April 29th, 2017  |  Published in Geschichte & Gedenken, Kunst & Fotografie, Rassismus & Menschenrechte, Veranstaltungen & Ausstellungen

web_plakat_sprache-kommt-vor-der-tatAusstellung von Marika Schmiedt in Wien:
Rassismus, die soziale Konstruktion natürli­cher Ungleichheit — Zusam­men­hang von Sprache, Ras­sis­mus, Öko­no­mie und Macht

Ausstellung 18. Mai bis 1. Juni 2017
Eröffnung: 18. Mai 2017, 19:00 Uhr
Lesung: Helga Gutwald, Der Menschenfresser-Prozess von Kaschau | Galerie­werk­statt NUU, Wil­helm-Exner-Gasse 15, 1090 Wien

„Tatsächlich ist die Sprache des Kolonialherrn, wenn er vom Ko­lo­ni­sier­ten spricht, eine zoo­logi­sche Sprache. Wenn der Ko­lo­nial­herr genau be­schrei­ben und das richtige Wort fin­den will, be­zieht er sich stän­dig auf das Tierreich.“ (Frantz Fanon)

Rasse als biologische Einheit oder als Konglomerat natürli­cher Eigen­schaf­ten, sozialer Zu­schrei­bungen und ideo­lo­gi­scher Wer­tungen, eine trübe Mi­xtur aus Aggres­sion und Vor­urteilen. Auch wenn der Rassismus mitt­ler­weile wissen­schaft­lich widerlegt ist, ist er weiter­hin im kollek­tiven Bewusst­sein tief ver­ankert. Dis­krimi­nie­run­gen auf­grund von Herkunft und Hautfarbe ge­hö­ren heute leider zum All­tag sehr vieler Men­schen. Neue For­men des Rassismus ar­gu­men­tie­ren kulturalistisch, in­dem sie unters­chied­liche kulturel­le Tra­di­tio­nen als mit­einan­der un­ver­einbar an­se­hen. Der Begriff „Kultur“ er­setzt da­bei den Begriff „Rasse“. Die An­de­ren werden ent­lang des Krite­riums kultu­relle Identität, er­kenn­bar an Merk­malen wie Haar- und Hautfarbe, Sprache, Kleidung und Auftreten, in verschiedene Kategorien unterteilt, denen eine schein­bar neutral bestimm­bare Dif­ferenz zur öster­rei­chi­schen und deutschen Kul­tur zu­ge­schrie­ben wird. Das Erklärungs­muster der Kultur­unterschiede ist fast im­mer das Erste, was auf der Hand zu lie­gen scheint. „Kul­tur“ scheint bei­nahe als Natur des Men­schen ge­dacht zu werden, als etwas, das einem an­haftet und das Handeln be­stimmt.

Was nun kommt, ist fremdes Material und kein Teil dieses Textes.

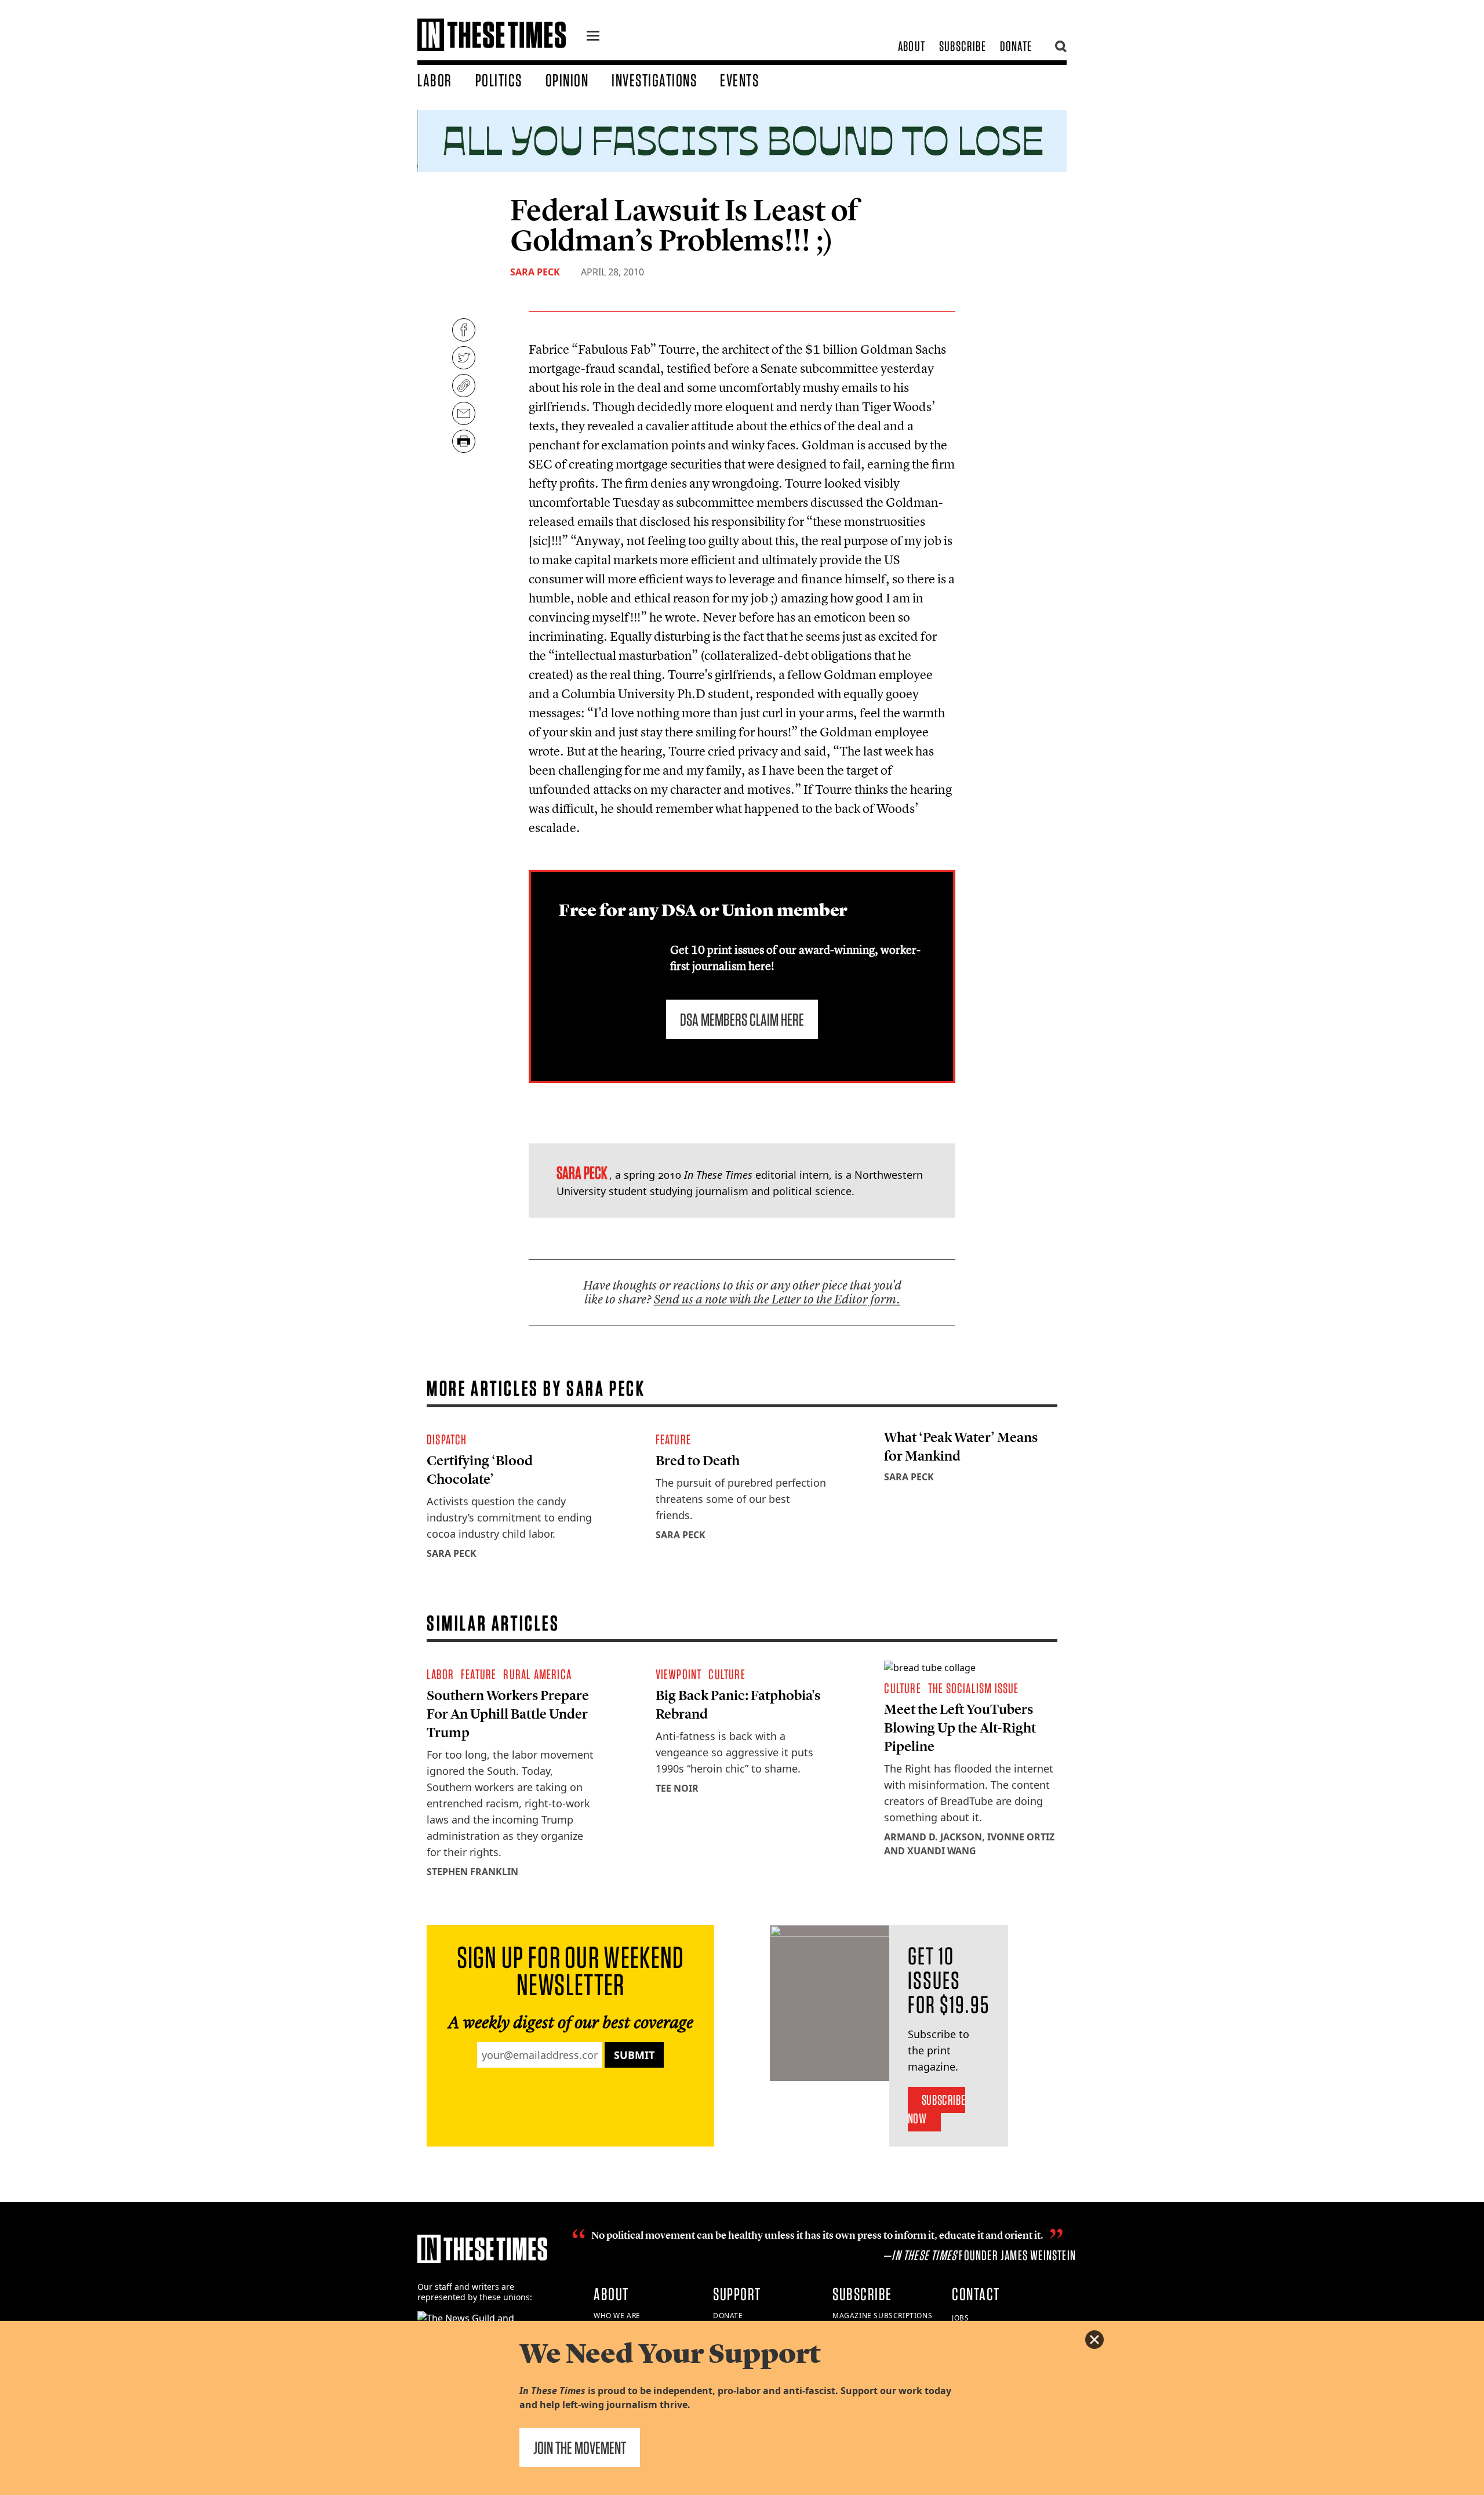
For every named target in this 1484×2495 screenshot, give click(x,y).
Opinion (567, 80)
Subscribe (962, 46)
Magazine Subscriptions (882, 2315)
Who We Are (617, 2315)
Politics (498, 80)
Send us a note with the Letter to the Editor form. (777, 1299)
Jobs (960, 2318)
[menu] (593, 37)
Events (739, 80)
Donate (1016, 46)
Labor (434, 80)
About (911, 46)
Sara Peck (535, 272)
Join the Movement (579, 2447)
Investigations (654, 80)
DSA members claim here (742, 1019)
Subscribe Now (936, 2109)
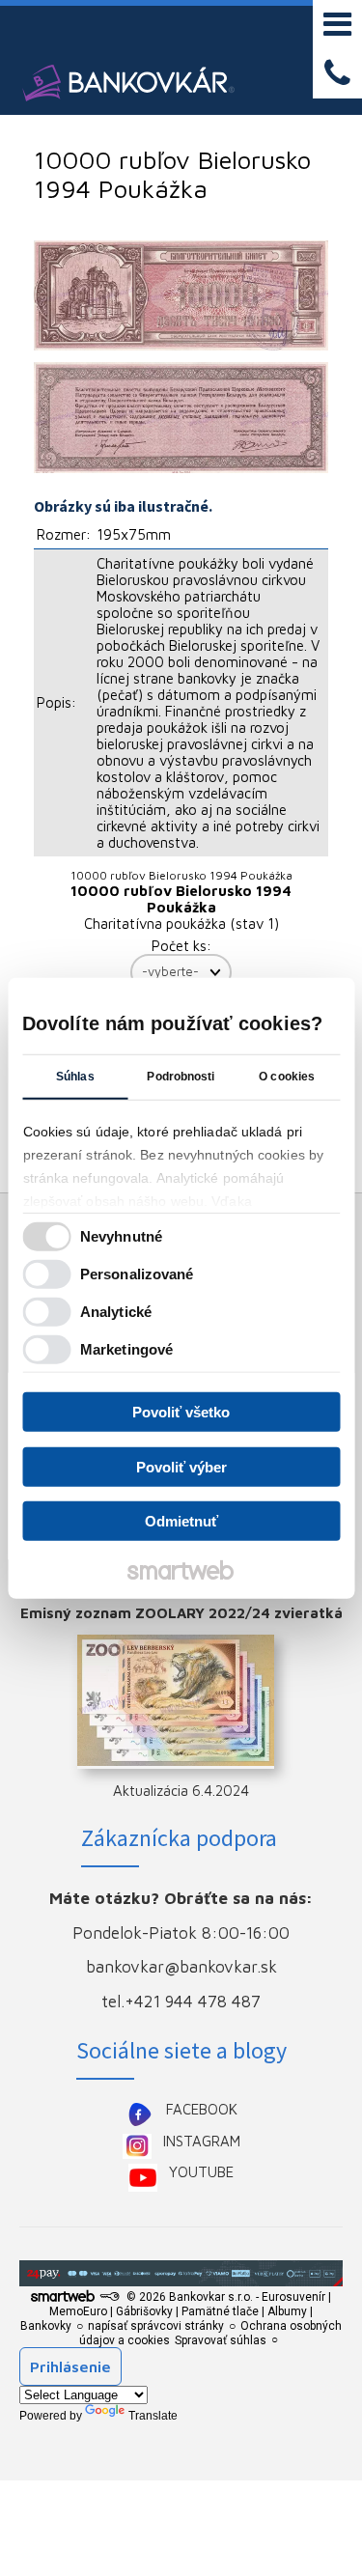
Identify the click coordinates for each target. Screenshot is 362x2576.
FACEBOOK (201, 2109)
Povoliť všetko (181, 1412)
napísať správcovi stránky (156, 2326)
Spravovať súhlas (220, 2340)
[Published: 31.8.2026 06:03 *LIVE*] (109, 2297)
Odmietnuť (181, 1521)
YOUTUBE (201, 2172)
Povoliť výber (181, 1466)
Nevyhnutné (121, 1235)
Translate (153, 2415)
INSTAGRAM (201, 2141)
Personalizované (137, 1273)
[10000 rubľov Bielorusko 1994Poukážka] (181, 295)
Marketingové (126, 1348)
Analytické (116, 1310)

Die Ausstellung zeigt, wie ein Konzept des angeb­lich natur­wissen­schaftlich ge­sicher­ten Rassen­begriffs fort­ge­schrie­ben wird und wie stark Sprache durch rassistische Diskurse und Wis­sens­felder ge­prägt ist. Dabei wird deut­lich vor Augen geführt, dass die Bilder und der Um­gang damit vom Ausgang des Kaiser­reichs bis in unsere Tage keine prin­zi­piel­len Unter­schiede auf­weisen.